● **文本节选**:
第一次跟刘老师见面,还是“现代西方哲学”课堂上讲现象学的事情了。流畅的思路、清楚的表达、自如的谈吐,还有和同学们课上课下开放而机智的论辩,都给我留下了深刻的印象。此后暂且没再有机会上刘老师的课,却很有幸能跟老师私下数次请教交流。每次在外哲所的几个小时匆匆飞逝,其间都充盈着在你来我往之中不断推进哲学反思的极大乐趣。


而正是在前几次交流的基础上,我设计了这次原本内容略显庞杂的访谈。本以为容量过大、话题过多,可能会显得虎头蛇尾。没想到,在我们重新整理访谈稿的过程中,竟隐约能看出一些一以贯之的线索,仿佛是老师有意为之,在现场交流的过程中,替我们把原本拼盘式的访谈串成了一次逐步推进的真正的“对话”。


最后,再次感谢刘哲老师应邀指点,以及“哲学导论”课程助教吴娱学姐和采访搭档玄灵的帮助。也希望读者们也能够在阅读文章的过程中,体会到反思与对话所带来的沉静的欢愉。


图为博雅哥(左)与刘哲老师(右)


   关于“哲学导论”课程


 

Q:这学期应系里安排,您开设了“哲学导论”的课程。不知道您这一学期授课以来的直观感受是怎样的?


 

我很惊讶,当然也很高兴,因为我发现中国同学也可以像世界上任何一所著名大学的同学一样参与哲学讨论,贡献自己的哲学想法。

● **任务要求**:
1/ 根据刘哲访谈回答：
(a) 作者第一次见到刘老师是在哪门课上？当时课上讲的是什么？
(b) 除刘哲老师外，作者还感谢了哪两位的帮助？
(c) 在回答本学期授课感受时，受访者发现中国同学可以怎样？
2/ 从刘哲访谈的最后一句之后往下续写。
下面的材料与前面的刘哲访谈没有关联。

● **数据摘录**:

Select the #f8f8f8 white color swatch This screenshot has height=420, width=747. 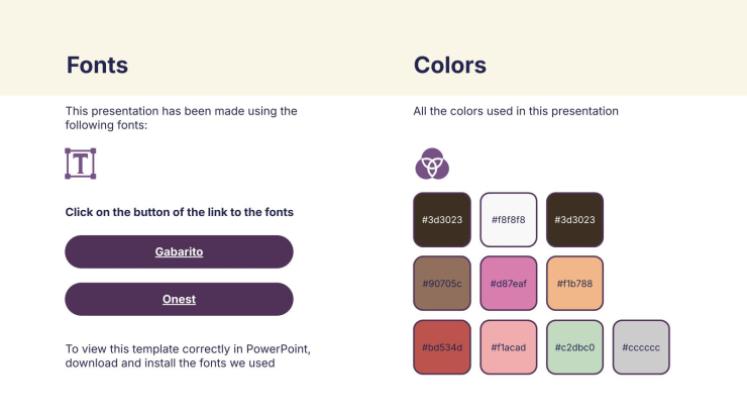508,220
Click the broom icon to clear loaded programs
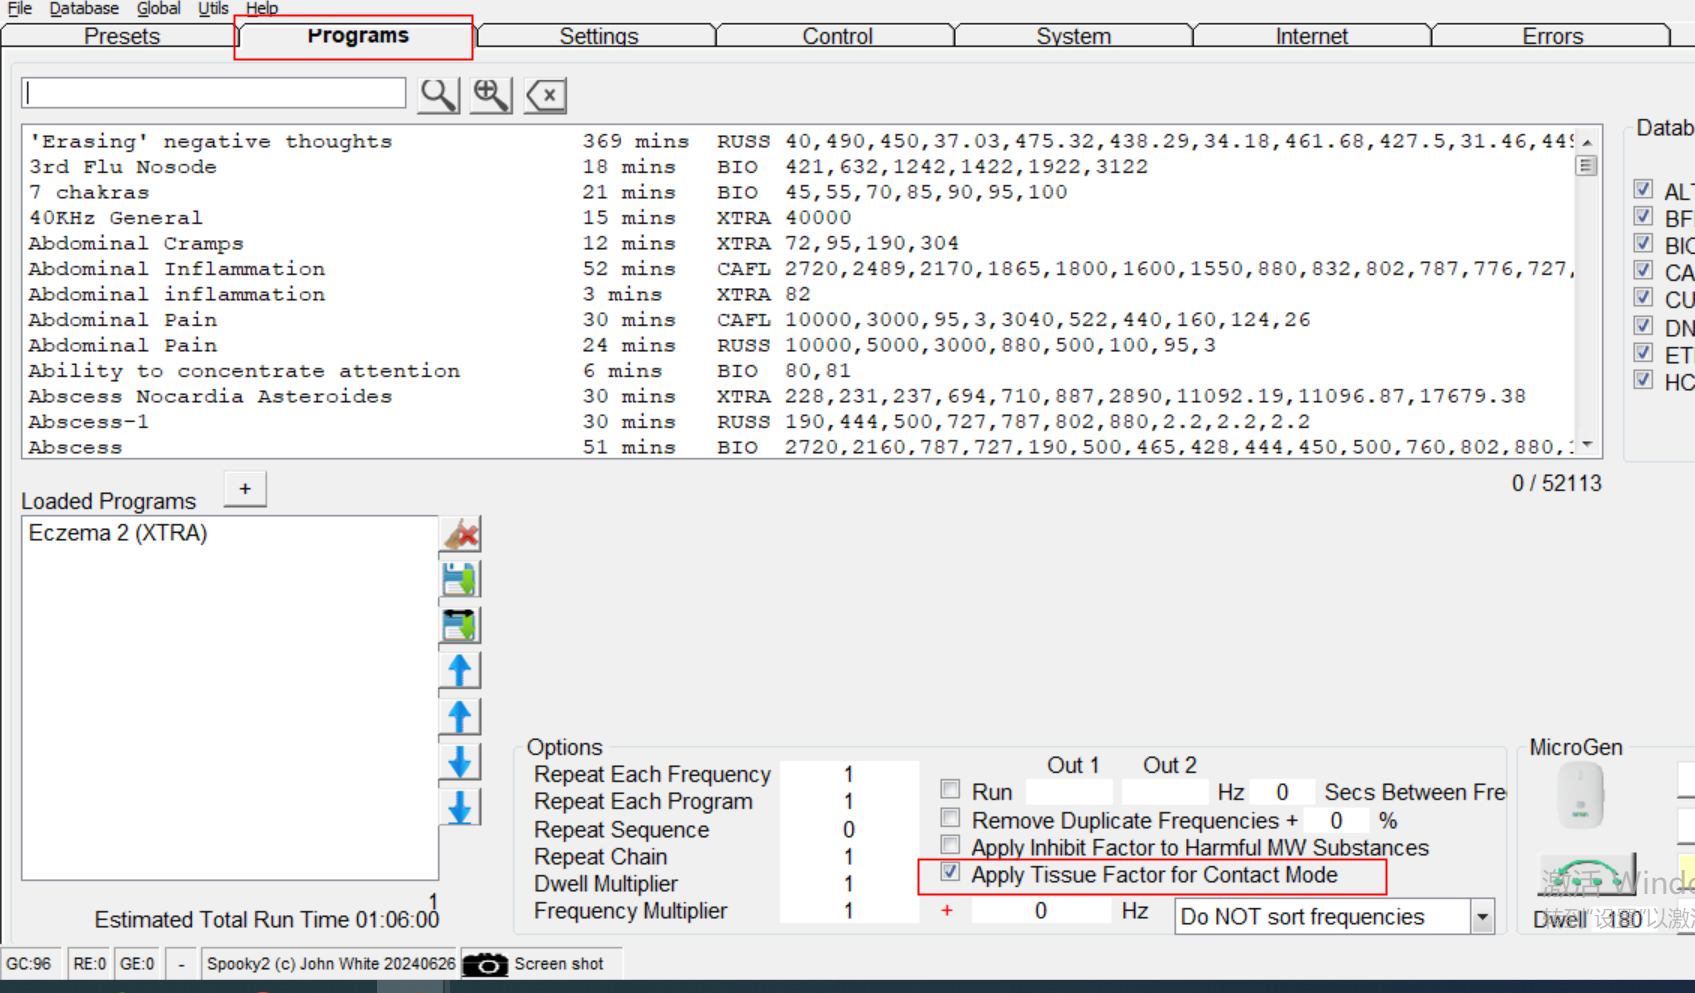The width and height of the screenshot is (1695, 993). (461, 534)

● **各题答案**:
1/
(a) 在“现代西方哲学”课上，当时讲的是现象学。
(b) “哲学导论”课程助教吴娱学姐和采访搭档玄灵。
(c) 可以像世界上任何一所著名大学的同学一样参与哲学讨论，贡献自己的哲学想法。

2/
开课前我也和教研室的其他老师交流过,大家还是有些顾虑的,因为以往哲学导论从来没有以这种形式开过课,内容也没有这样设计过。首先,老师们会顾虑这几件事情:第一,在高中文理分科的背景下,固定程式的信息输入和记忆背诵是文科同学所习惯的教学模式。一个以问题为导向的课堂对于大学新生来说是否能够接受?第二,课程模式调整的困难不仅来自同学们应试导向的中学教育,也来自我们习惯的以典籍修习为主的人文教育传统。现在看来,这些顾虑完全没有必要。一个多世纪以来,中国文化已经发生了很大的、令人可喜的变化。当然,这不是要否定哲学典籍的重要意义,而是要在新的教学模式下帮助同学学会如何重新激活这些经典中蕴含的思考。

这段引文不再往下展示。